Magnetic moments of all the considered models arranged themselves in the two-dimensional NiO₂ planes and mainly localized on the Ni atoms. The total magnetic moment of the Nd₉Ni₉O₁₈ shrinks apparently with the Sr substitution for Nd atoms. According to the spin density distributions, the magnetic disordering of the Ni atoms is responsible for the magnetism decrease. While, from a perspective of spin-polarized band structures, it showed that the symmetry of the spin-up and spin-down energy bands around the Fermi levels also influence the total magnetic moments.

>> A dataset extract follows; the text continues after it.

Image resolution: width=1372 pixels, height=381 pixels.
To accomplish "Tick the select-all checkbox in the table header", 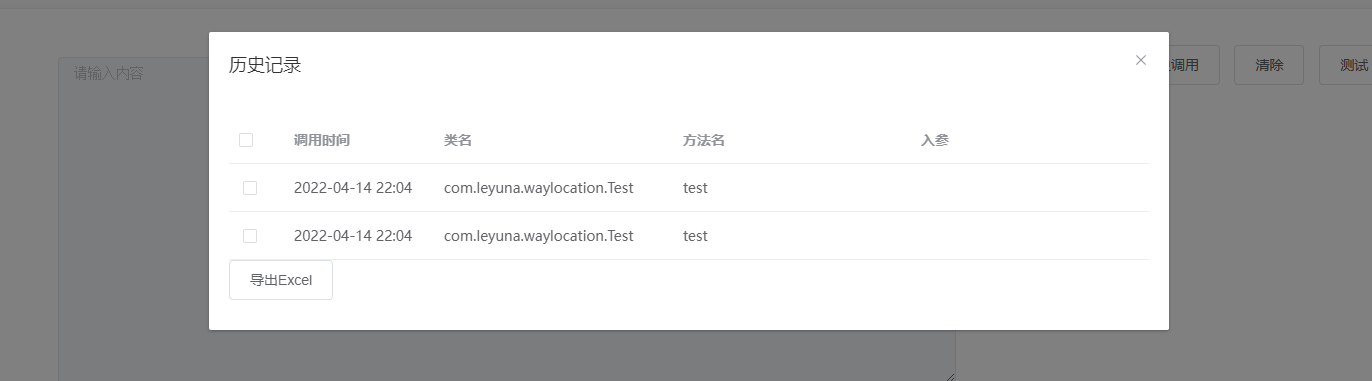I will (x=246, y=140).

Considering the DOS and energy bands comprehensively, band couple primarily act as the hybridization among the $\{\mathrm{Ni},\mathrm{Nd}\}\text{-}(d_{z^2})$, $\mathrm{Ni} (d_{{\mathrm{x}}^2{-\mathrm{y}}^2})$, and $\mathrm{Ni}(d_{xz},d_{yz})$ orbitals near the Fermi levels. $\mathrm{Ni} (d_{{\mathrm{x}}^2{-\mathrm{y}}^2})$ is the main orbital intersecting the Fermi level. Energy order is generally arranged as follows: $\{\mathrm{Ni},\mathrm{Nd}\}\text{-}(d_{z^2})>\mathrm{Ni}(d_{x^2-y^2})>\mathrm{Ni}(d_{xz},d_{yz})$. Meanwhile, it showed that electrons of Sr atoms tend to locate locally and hybridize weakly with the O atoms. They primarily help to build the infinite-layer structures, and influence the electronic structure near the Fermi level indirectly. It results in the uplift of $\mathrm{Ni} (d_{{\mathrm{x}}^2{-\mathrm{y}}^2})$ and $\mathrm{O} \left(p_{\mathrm{x}}, p_{\mathrm{y}}\right)$ orbitals around the Fermi levels. Bader charge analysis indicated that the average charge of the Ni atom is approximately +1. Both the Ni and O atoms lose electrons with the increasing substitution of Sr atoms. This study is useful for understanding the mechanism of high-temperature superconductivity. The progress in comprehending the mechanism of superconductivity may surge with the aim of conceiving potential room-temperature superconductors.